[Work order] Reproduce verbatim the lines from the one containing "Locate an element on the screen. This" through the one containing "value-cell: 98.26 is", inclusive, and nothing else.

[Material shown]
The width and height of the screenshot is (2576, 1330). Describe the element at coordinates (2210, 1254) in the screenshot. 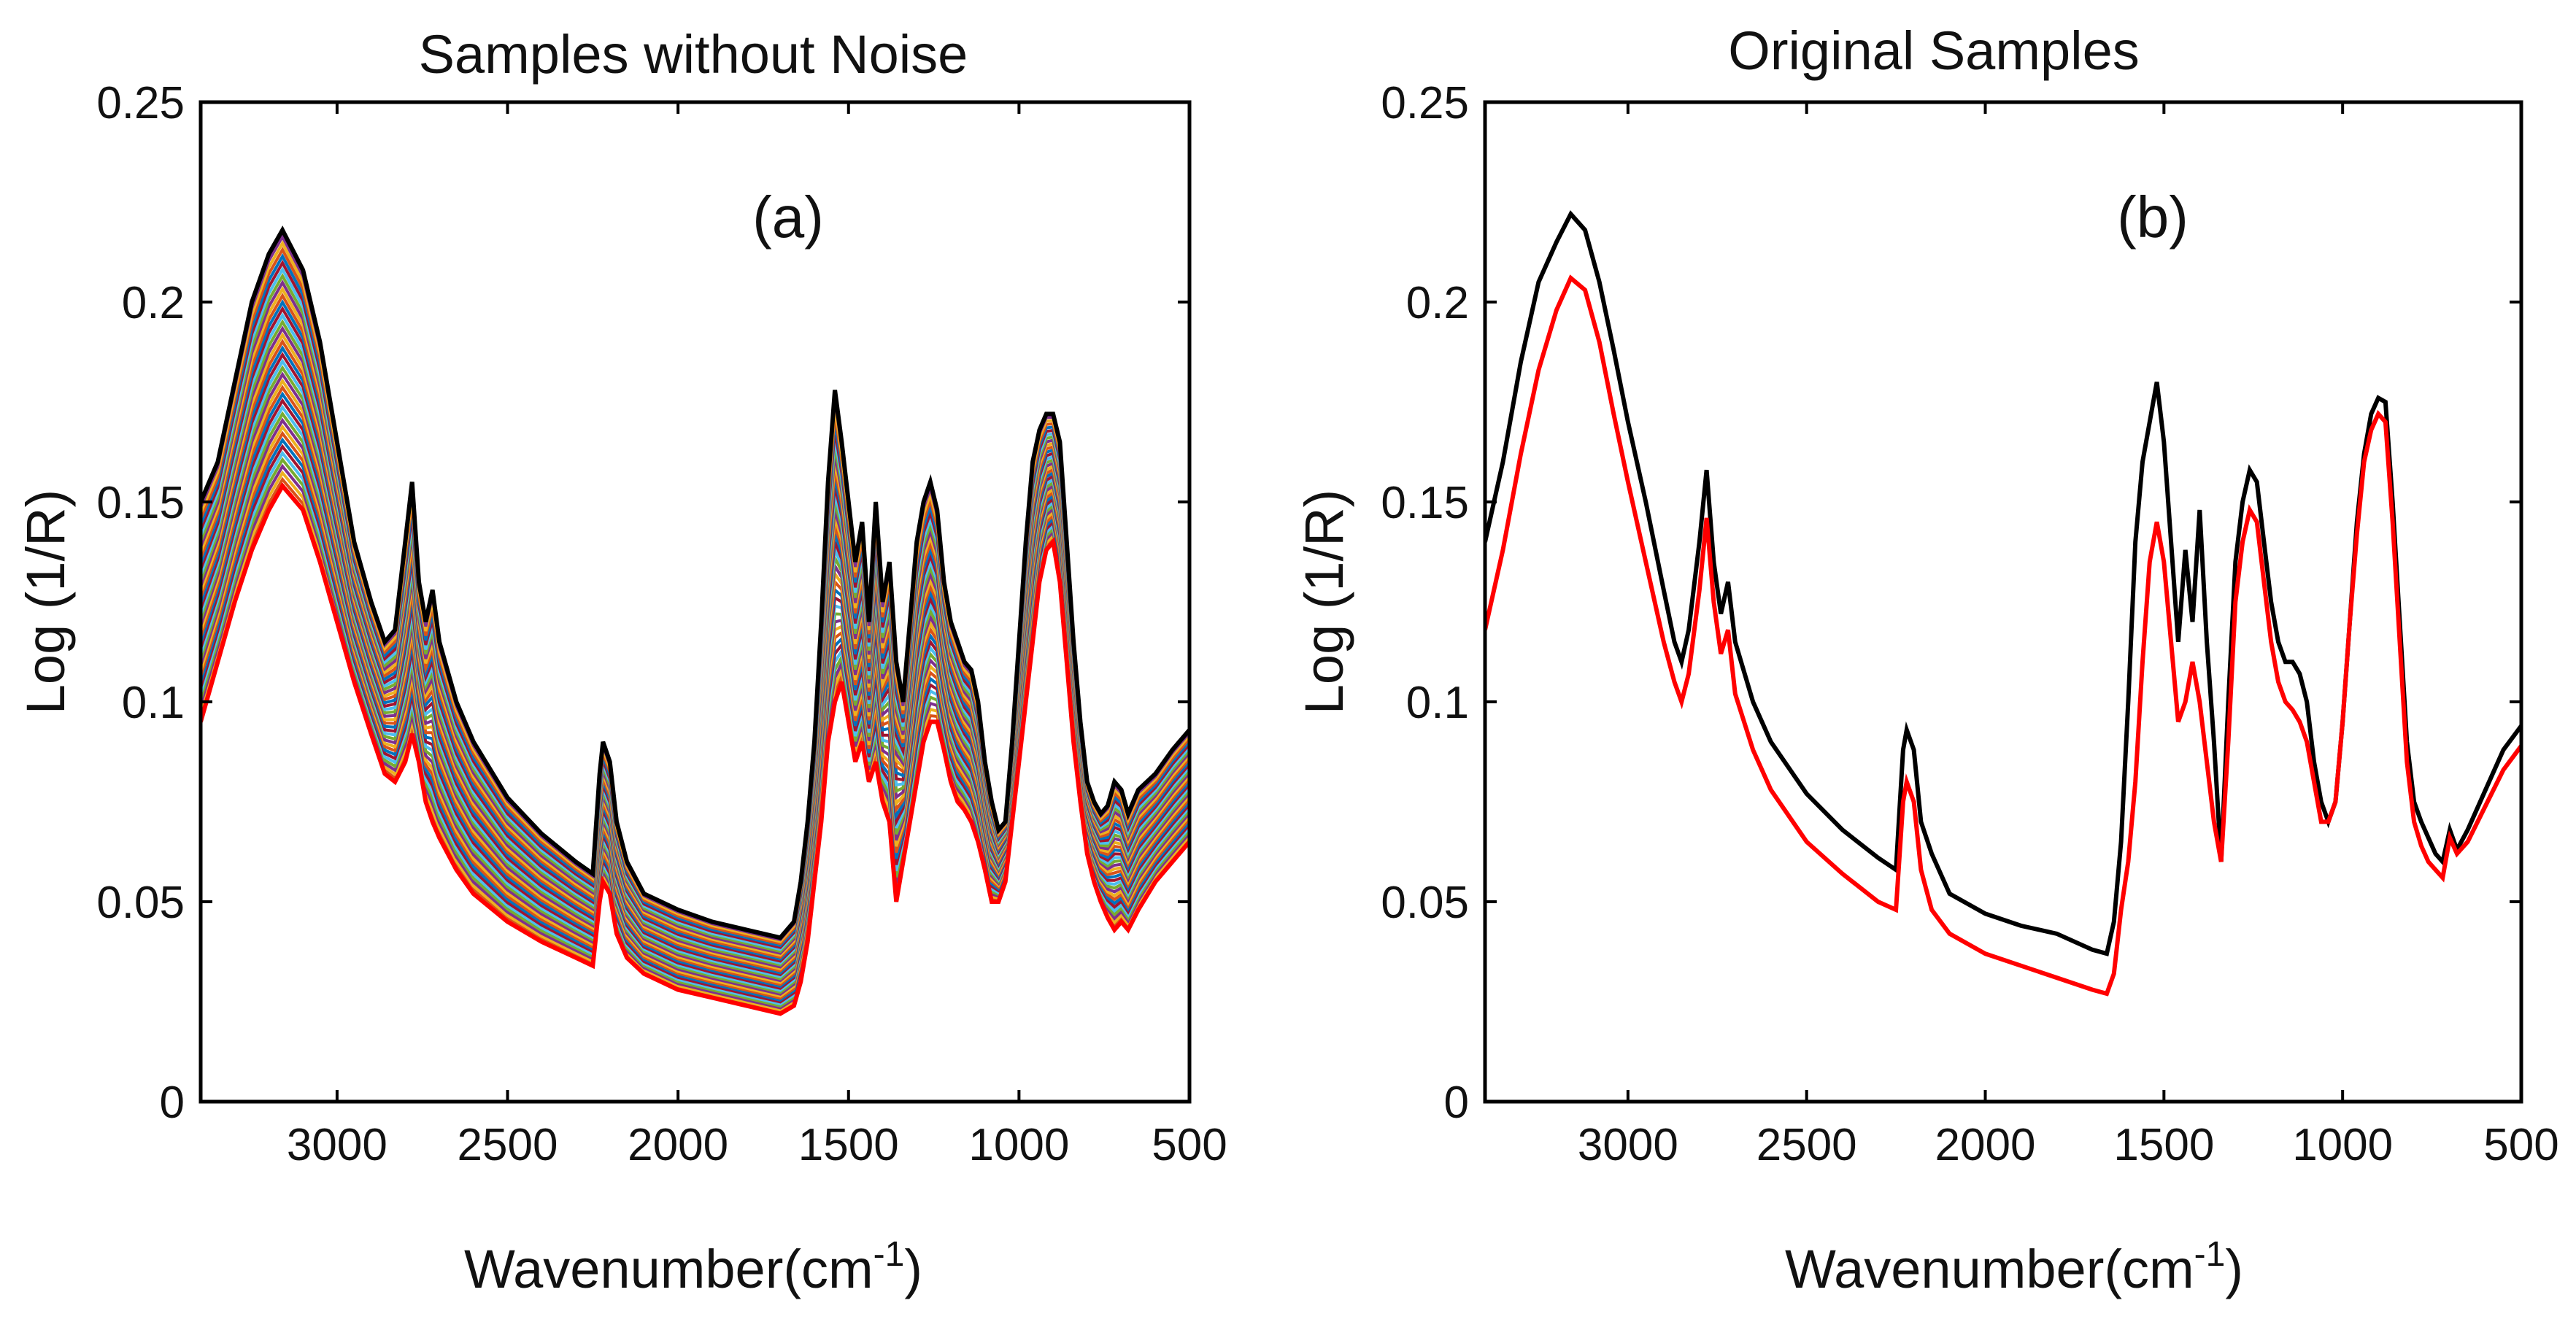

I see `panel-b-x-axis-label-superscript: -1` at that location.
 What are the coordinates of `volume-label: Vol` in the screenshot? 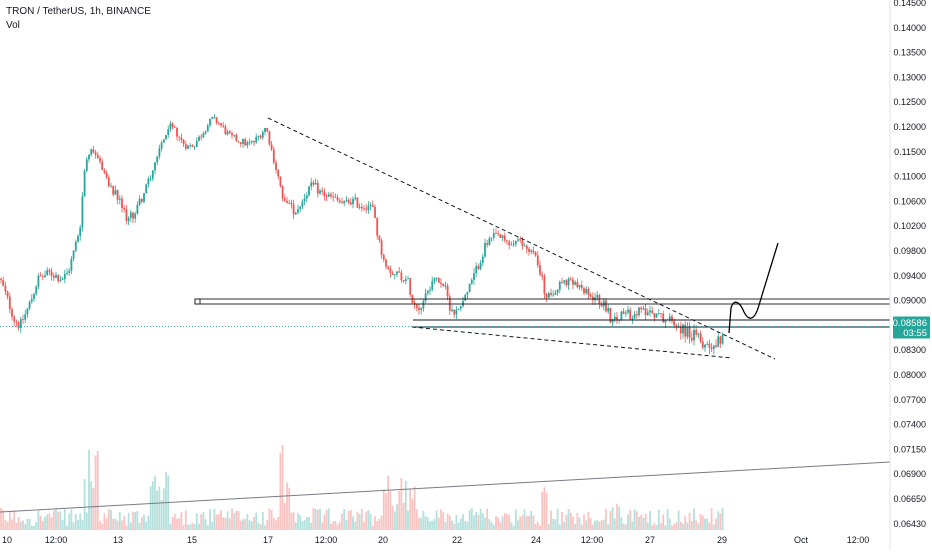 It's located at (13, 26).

==

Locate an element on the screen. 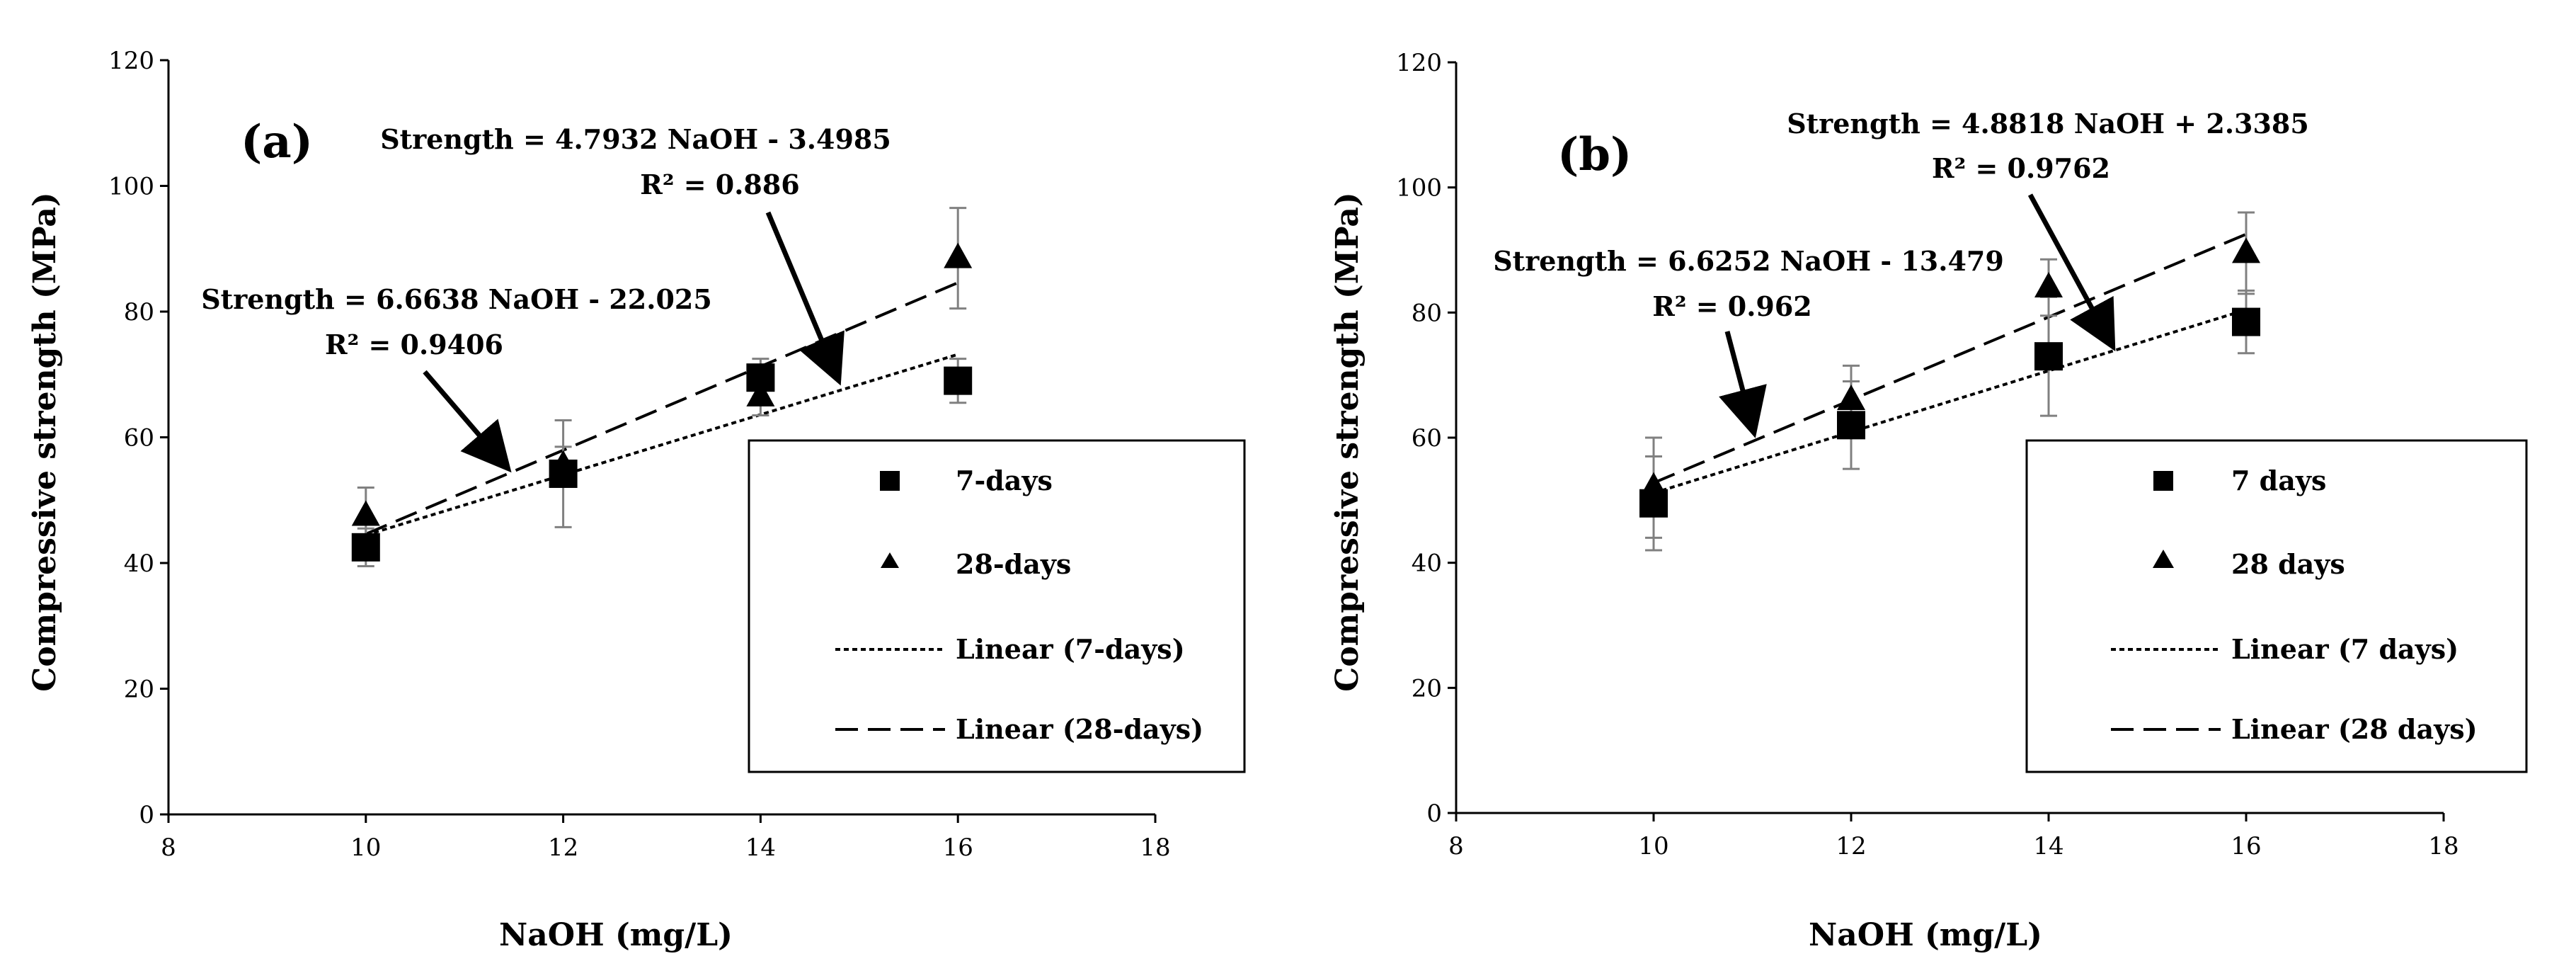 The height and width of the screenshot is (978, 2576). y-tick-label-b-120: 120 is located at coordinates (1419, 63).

* * *

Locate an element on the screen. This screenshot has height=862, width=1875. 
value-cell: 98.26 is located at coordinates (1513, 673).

[Exercise response]
Locate an element on the screen. This screenshot has height=862, width=1875. 
value-cell: 98.26 is located at coordinates (1513, 673).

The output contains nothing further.